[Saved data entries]

┄┄┄┄┄┄┄┄┄┄┄┄┄┄┄┄┄┄┄┄

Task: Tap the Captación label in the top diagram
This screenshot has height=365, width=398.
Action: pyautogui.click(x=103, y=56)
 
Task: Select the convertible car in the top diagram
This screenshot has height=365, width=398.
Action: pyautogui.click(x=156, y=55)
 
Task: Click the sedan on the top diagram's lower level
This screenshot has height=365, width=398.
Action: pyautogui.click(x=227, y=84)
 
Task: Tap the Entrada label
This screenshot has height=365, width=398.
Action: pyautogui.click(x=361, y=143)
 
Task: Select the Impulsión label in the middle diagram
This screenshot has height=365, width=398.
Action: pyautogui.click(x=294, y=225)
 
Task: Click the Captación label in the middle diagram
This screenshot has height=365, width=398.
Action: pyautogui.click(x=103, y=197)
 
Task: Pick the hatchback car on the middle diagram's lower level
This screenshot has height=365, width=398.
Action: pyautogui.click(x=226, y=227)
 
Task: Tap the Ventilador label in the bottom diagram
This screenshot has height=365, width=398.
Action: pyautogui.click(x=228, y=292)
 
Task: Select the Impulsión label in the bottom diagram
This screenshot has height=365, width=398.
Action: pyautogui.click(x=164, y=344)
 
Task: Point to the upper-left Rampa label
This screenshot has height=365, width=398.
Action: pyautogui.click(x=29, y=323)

┄┄┄┄┄┄┄┄┄┄┄┄┄┄┄┄┄┄┄┄

WHAT IS BEING ASKED
Express the lines of these entries as a Markdown table with two columns, Row and Line, numbering each row and leaving out the blank lines.

SOLUTION TO THIS TASK
| Row | Line |
|---|---|
| 1 | Task: Tap the Captación label in the top diagram |
| 2 | This screenshot has height=365, width=398. |
| 3 | Action: pyautogui.click(x=103, y=56) |
| 4 | Task: Select the convertible car in the top diagram |
| 5 | This screenshot has height=365, width=398. |
| 6 | Action: pyautogui.click(x=156, y=55) |
| 7 | Task: Click the sedan on the top diagram's lower level |
| 8 | This screenshot has height=365, width=398. |
| 9 | Action: pyautogui.click(x=227, y=84) |
| 10 | Task: Tap the Entrada label |
| 11 | This screenshot has height=365, width=398. |
| 12 | Action: pyautogui.click(x=361, y=143) |
| 13 | Task: Select the Impulsión label in the middle diagram |
| 14 | This screenshot has height=365, width=398. |
| 15 | Action: pyautogui.click(x=294, y=225) |
| 16 | Task: Click the Captación label in the middle diagram |
| 17 | This screenshot has height=365, width=398. |
| 18 | Action: pyautogui.click(x=103, y=197) |
| 19 | Task: Pick the hatchback car on the middle diagram's lower level |
| 20 | This screenshot has height=365, width=398. |
| 21 | Action: pyautogui.click(x=226, y=227) |
| 22 | Task: Tap the Ventilador label in the bottom diagram |
| 23 | This screenshot has height=365, width=398. |
| 24 | Action: pyautogui.click(x=228, y=292) |
| 25 | Task: Select the Impulsión label in the bottom diagram |
| 26 | This screenshot has height=365, width=398. |
| 27 | Action: pyautogui.click(x=164, y=344) |
| 28 | Task: Point to the upper-left Rampa label |
| 29 | This screenshot has height=365, width=398. |
| 30 | Action: pyautogui.click(x=29, y=323) |